§ Assigned task 1:
Retype the miscarriage passage word for word, starting with "Instead, all I" and going on through "squeezed my hand.".
§ Assigned task 2:
Answer these questions from the miscarriage passage:
(a) What did the ultrasound technician say could not be found?
(b) What did the writer choose instead of scheduling a d&c?
(c) What did the husband arrange to do for the rest of the day?

§ Given passage:

Instead, all I saw on the ultrasound screen was a black circle. At one point there was something else, but there was no movement. When the ultrasound technician said, "I'm sorry, but I can't find a heartbeat," my husband squeezed my hand.

We spent the rest of the day taking it easy. I opted to continue letting my body miscarry naturally instead of scheduling a d&c. My husband arranged to take the rest of the day off, and we had a quiet lunch and sat on the couch holding hands while we caught up on some of our TIVO'd shows.

The thing is, I feel okay. I don't feel like it was my fault or anyone's for that matter. Logically, I know this just happens sometimes. I'm surprised, actually, at how I feel this morning. Aren't I supposed to be grieving? It's like the grief I assumed I'd feel is next to me - I can see it, but I don't feel it. Maybe it'll catch up to me tomorrow or next week or next month. I don't know. I hesitate to admit this, but there's even a part of me that feels a sense of relief - not because I didn't want the baby, but all those questions marks that I was already worrying about no longer exist (will the baby be healthy? how will we cope if the baby isn't healthy? will the baby have colic? will I be able to cope with sleep deprivation again? what if the two kids don't get along? etc.).

[Stored data]
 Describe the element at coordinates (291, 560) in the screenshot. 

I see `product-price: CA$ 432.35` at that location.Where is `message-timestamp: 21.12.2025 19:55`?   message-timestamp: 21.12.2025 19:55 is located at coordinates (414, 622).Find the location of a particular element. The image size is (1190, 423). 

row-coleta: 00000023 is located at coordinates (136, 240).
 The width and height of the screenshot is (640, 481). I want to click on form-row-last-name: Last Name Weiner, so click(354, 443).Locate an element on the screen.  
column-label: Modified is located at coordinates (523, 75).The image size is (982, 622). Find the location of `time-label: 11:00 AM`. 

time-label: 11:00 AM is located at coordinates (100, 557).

§ Written reply 1:
Instead, all I saw on the ultrasound screen was a black circle. At one point there was something else, but there was no movement. When the ultrasound technician said, "I'm sorry, but I can't find a heartbeat," my husband squeezed my hand.

§ Written reply 2:
(a) A heartbeat.
(b) To continue letting the body miscarry naturally.
(c) To take the rest of the day off.